-- Directive --
Please output every line of the listing below without any changes.

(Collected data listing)

== == ==

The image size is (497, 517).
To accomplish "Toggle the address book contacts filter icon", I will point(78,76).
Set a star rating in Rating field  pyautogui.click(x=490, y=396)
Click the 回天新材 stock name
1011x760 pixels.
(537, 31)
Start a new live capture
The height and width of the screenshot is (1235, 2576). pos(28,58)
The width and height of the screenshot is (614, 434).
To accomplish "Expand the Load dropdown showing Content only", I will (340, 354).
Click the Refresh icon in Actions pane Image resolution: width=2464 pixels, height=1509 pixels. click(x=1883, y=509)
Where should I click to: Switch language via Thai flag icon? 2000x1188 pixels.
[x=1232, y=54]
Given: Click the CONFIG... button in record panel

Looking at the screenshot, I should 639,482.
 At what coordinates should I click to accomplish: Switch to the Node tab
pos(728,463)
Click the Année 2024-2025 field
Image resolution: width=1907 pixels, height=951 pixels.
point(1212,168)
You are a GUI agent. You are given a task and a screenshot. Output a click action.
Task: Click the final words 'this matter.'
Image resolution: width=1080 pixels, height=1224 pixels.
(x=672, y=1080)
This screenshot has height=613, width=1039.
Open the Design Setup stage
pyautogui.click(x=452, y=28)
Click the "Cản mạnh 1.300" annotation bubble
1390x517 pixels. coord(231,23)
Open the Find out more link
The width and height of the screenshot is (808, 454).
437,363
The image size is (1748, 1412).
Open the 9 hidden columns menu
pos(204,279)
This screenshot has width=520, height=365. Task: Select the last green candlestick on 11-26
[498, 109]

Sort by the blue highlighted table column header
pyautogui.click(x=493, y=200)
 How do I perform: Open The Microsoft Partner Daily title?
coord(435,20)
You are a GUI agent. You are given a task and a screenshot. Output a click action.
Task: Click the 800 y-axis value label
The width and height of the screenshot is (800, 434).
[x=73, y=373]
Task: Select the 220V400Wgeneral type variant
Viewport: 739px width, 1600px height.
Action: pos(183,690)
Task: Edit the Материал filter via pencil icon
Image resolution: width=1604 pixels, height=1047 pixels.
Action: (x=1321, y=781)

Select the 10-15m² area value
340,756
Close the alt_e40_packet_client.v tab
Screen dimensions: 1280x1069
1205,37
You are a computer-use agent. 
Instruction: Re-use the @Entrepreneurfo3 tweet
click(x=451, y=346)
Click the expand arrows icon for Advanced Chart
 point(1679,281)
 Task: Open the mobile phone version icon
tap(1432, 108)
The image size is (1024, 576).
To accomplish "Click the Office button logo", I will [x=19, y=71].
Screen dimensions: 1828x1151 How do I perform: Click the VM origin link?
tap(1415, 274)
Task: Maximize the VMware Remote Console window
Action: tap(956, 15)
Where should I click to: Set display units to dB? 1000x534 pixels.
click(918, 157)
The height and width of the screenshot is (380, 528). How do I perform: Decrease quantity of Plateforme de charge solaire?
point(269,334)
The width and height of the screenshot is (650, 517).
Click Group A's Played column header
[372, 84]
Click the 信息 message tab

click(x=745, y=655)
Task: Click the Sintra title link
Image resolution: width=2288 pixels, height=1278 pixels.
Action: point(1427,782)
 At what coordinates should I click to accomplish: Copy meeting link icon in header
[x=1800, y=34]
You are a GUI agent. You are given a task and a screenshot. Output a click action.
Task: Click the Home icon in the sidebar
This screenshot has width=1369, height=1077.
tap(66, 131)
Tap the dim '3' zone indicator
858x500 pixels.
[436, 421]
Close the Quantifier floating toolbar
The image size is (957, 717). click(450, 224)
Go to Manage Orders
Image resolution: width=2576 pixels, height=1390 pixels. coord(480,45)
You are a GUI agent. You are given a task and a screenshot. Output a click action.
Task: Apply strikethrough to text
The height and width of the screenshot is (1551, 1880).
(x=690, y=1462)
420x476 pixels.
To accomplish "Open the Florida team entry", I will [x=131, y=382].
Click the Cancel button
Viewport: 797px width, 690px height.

== == ==

-- Problem solution --
The image size is (497, 517).
To accomplish "Toggle the address book contacts filter icon", I will point(78,76).
Set a star rating in Rating field  pyautogui.click(x=490, y=396)
Click the 回天新材 stock name
1011x760 pixels.
(537, 31)
Start a new live capture
The height and width of the screenshot is (1235, 2576). pos(28,58)
The width and height of the screenshot is (614, 434).
To accomplish "Expand the Load dropdown showing Content only", I will (340, 354).
Click the Refresh icon in Actions pane Image resolution: width=2464 pixels, height=1509 pixels. click(x=1883, y=509)
Where should I click to: Switch language via Thai flag icon? 2000x1188 pixels.
[x=1232, y=54]
Given: Click the CONFIG... button in record panel

Looking at the screenshot, I should 639,482.
 At what coordinates should I click to accomplish: Switch to the Node tab
pos(728,463)
Click the Année 2024-2025 field
Image resolution: width=1907 pixels, height=951 pixels.
point(1212,168)
You are a GUI agent. You are given a task and a screenshot. Output a click action.
Task: Click the final words 'this matter.'
Image resolution: width=1080 pixels, height=1224 pixels.
(x=672, y=1080)
This screenshot has height=613, width=1039.
Open the Design Setup stage
pyautogui.click(x=452, y=28)
Click the "Cản mạnh 1.300" annotation bubble
1390x517 pixels. coord(231,23)
Open the Find out more link
The width and height of the screenshot is (808, 454).
437,363
The image size is (1748, 1412).
Open the 9 hidden columns menu
pos(204,279)
This screenshot has width=520, height=365. Task: Select the last green candlestick on 11-26
[498, 109]

Sort by the blue highlighted table column header
pyautogui.click(x=493, y=200)
 How do I perform: Open The Microsoft Partner Daily title?
coord(435,20)
You are a GUI agent. You are given a task and a screenshot. Output a click action.
Task: Click the 800 y-axis value label
The width and height of the screenshot is (800, 434).
[x=73, y=373]
Task: Select the 220V400Wgeneral type variant
Viewport: 739px width, 1600px height.
Action: pos(183,690)
Task: Edit the Материал filter via pencil icon
Image resolution: width=1604 pixels, height=1047 pixels.
Action: (x=1321, y=781)

Select the 10-15m² area value
340,756
Close the alt_e40_packet_client.v tab
Screen dimensions: 1280x1069
1205,37
You are a computer-use agent. 
Instruction: Re-use the @Entrepreneurfo3 tweet
click(x=451, y=346)
Click the expand arrows icon for Advanced Chart
 point(1679,281)
 Task: Open the mobile phone version icon
tap(1432, 108)
The image size is (1024, 576).
To accomplish "Click the Office button logo", I will [x=19, y=71].
Screen dimensions: 1828x1151 How do I perform: Click the VM origin link?
tap(1415, 274)
Task: Maximize the VMware Remote Console window
Action: tap(956, 15)
Where should I click to: Set display units to dB? 1000x534 pixels.
click(918, 157)
The height and width of the screenshot is (380, 528). How do I perform: Decrease quantity of Plateforme de charge solaire?
point(269,334)
The width and height of the screenshot is (650, 517).
Click Group A's Played column header
[372, 84]
Click the 信息 message tab

click(x=745, y=655)
Task: Click the Sintra title link
Image resolution: width=2288 pixels, height=1278 pixels.
Action: point(1427,782)
 At what coordinates should I click to accomplish: Copy meeting link icon in header
[x=1800, y=34]
You are a GUI agent. You are given a task and a screenshot. Output a click action.
Task: Click the Home icon in the sidebar
This screenshot has width=1369, height=1077.
tap(66, 131)
Tap the dim '3' zone indicator
858x500 pixels.
[436, 421]
Close the Quantifier floating toolbar
The image size is (957, 717). click(450, 224)
Go to Manage Orders
Image resolution: width=2576 pixels, height=1390 pixels. coord(480,45)
You are a GUI agent. You are given a task and a screenshot. Output a click action.
Task: Apply strikethrough to text
The height and width of the screenshot is (1551, 1880).
(x=690, y=1462)
420x476 pixels.
To accomplish "Open the Florida team entry", I will [x=131, y=382].
Click the Cancel button
Viewport: 797px width, 690px height.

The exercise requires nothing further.